All-Reviews.com Movie Review: The Man Who Cried

Starring: Christina Ricci, Cate Blanchett
Director: Sally Potter
Rated: R
RunTime: 97 Minutes
Release Date: June 2001
Genre: Drama


*Also starring: John Turturro, Johnny Depp, Harry Dean Stanton, Claudia Lander-Duke, Oleg Yankovsky



Review by Harvey Karten
No Rating Supplied

Mr. Abramowitz, (Oleg Yankovsky), the title character who frames the picture, is an unimportant person from the point of the view of the film's photographer and director but is the most important person in the life of his daughter, Suzie, known as Fegele in the birthplace which has been her home for ten years. Suzie's attachment to her dad is almost Oedipal in intensity, but you can't blame her since the unfortunate fellow, a cantor in the small Russian shtetl of Borisov, was compelled to leave her behind when he departed for America in 1927 in search of a better life-- intending to make enough money to send for Suzie later on.

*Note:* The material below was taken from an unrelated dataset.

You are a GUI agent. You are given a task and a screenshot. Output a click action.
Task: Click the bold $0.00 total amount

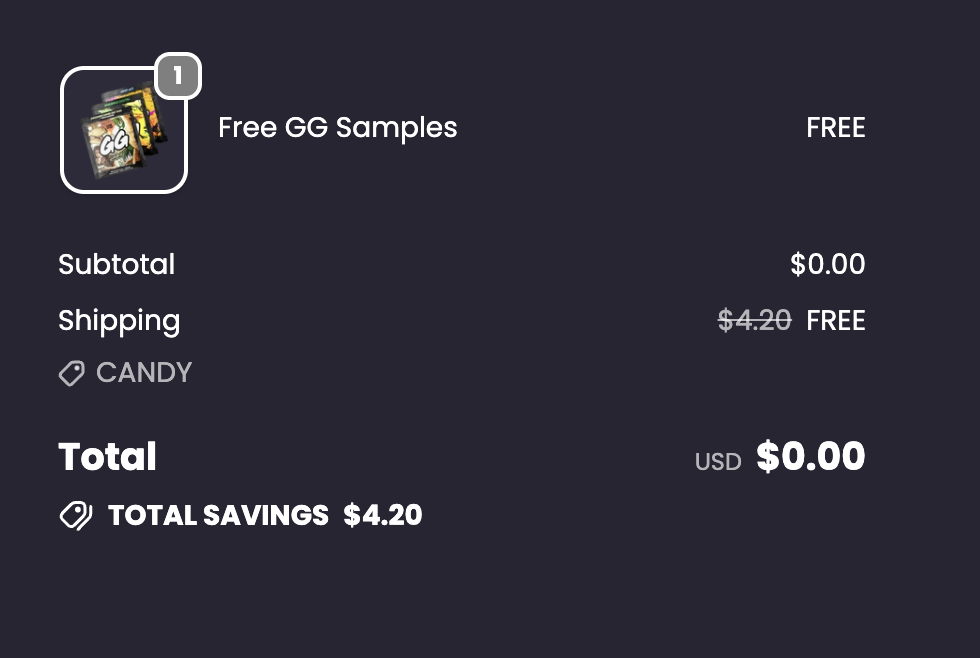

"The Man Who Cried" is yet another in the line of films with motifs dealing in part with the domination of Europe by the Nazis, which in the past year have included "Divided We Fall," "Into the Arms of Strangers" and "Left Luggage." (Add "The Crimson Rivers" to that list if you include the influence of Nazi thought on a modern-day French university.) While Sacha Vierny's photography is stunning, particularly when contrasting the dirt-poor village that housed the Jews with the opulence of an exquisite flat in Paris, and Osvaldo Golijov's lovely music a welcome antidote to "Pearl Harbor"'s deafening soundtrack, Herve's Schneid's editing gives the entire movie the look of a series of trailers tacked on to one another. Sally Potter, who wrote the script to "The Man Who Cried" as well, spends quite a long time in Europe slowly and painfully developing the story for its ultimate payoff--which proves to be almost anticlimactic in dramatic value.

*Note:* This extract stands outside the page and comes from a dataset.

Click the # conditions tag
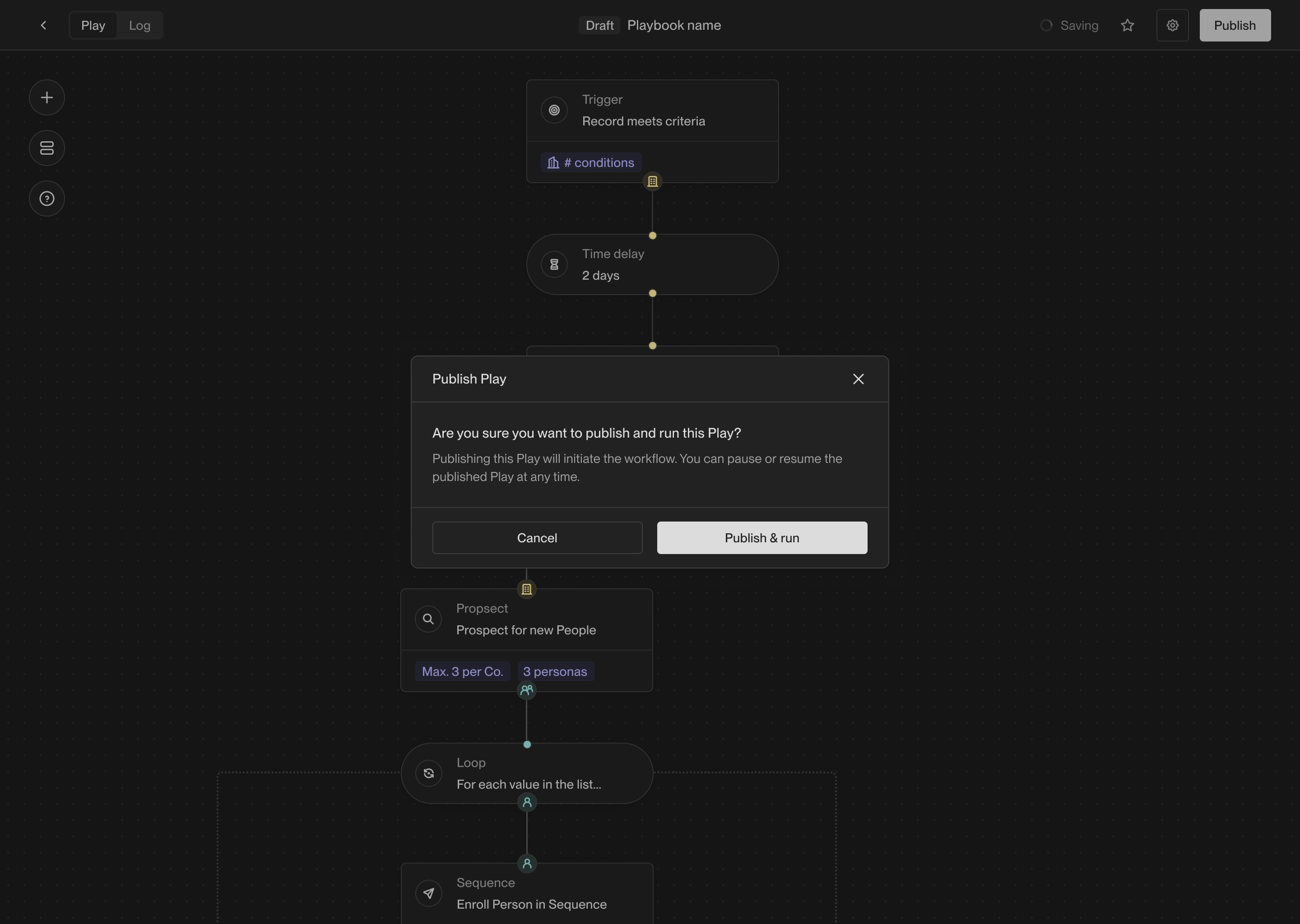Image resolution: width=1300 pixels, height=924 pixels. [x=591, y=163]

Christina Ricci inhabits the role of Suzie, seen first at about the age of 10 (Claudia Lander-Duke) who, despite her mellifluous singing voice stands out by adopting the silence of the perpetual outsider. When Cossacks invade the town and burn the village, she escapes using the few gold coins that her father had saved in the sugar jar and though clueless about the destination of the ship, winds up not in America where she expects to reunite with her dad but in England. She is adopted by a Christian family with whom she remains until she leaves ten years later for Paris to work in a chorus line. Taken under the wing by another Russian, the gold-digging, Lola (Cate Blanchett), she acts like the proverbial locked-out college roommate when Lola begins an affair with an Italian opera singer, Dante Dominio (John Turturro), who has a contract with producer Felix Perlman (Harry Dean Stanton). Luckily for Suzie, though, she loses her virginity and gains a pair of starry eyes when she gains the attention of a handsome but often sullen gypsy (Johnny Depp).

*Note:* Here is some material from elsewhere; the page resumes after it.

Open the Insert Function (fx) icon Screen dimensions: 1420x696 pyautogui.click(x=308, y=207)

Sally Potter, whose "Orlando" is an engrossing, imaginative tale of someone who lives for four hundred years--first as a man and then as a woman--comes across this time with a story as pedestrian as "Orlando" is innovative. None of her characters gets a three-dimensional treatment. Cate Blanchett's Lola is a caricature of the flirt and while John Turturro benefits from the excellent dubbing of an operative voice, Johnny Depp sleepwalks through his signature role as a gypsy. Christina Ricci's character is so repressed that we are unconvinced of her ability as a singer. Nor does she inspire Johnny Depp, with whom she conducts a ho-hum little love affair. She's adept at learning Yiddish, though, and that's a big plus for a nice, 20-year-old Santa Monica gal.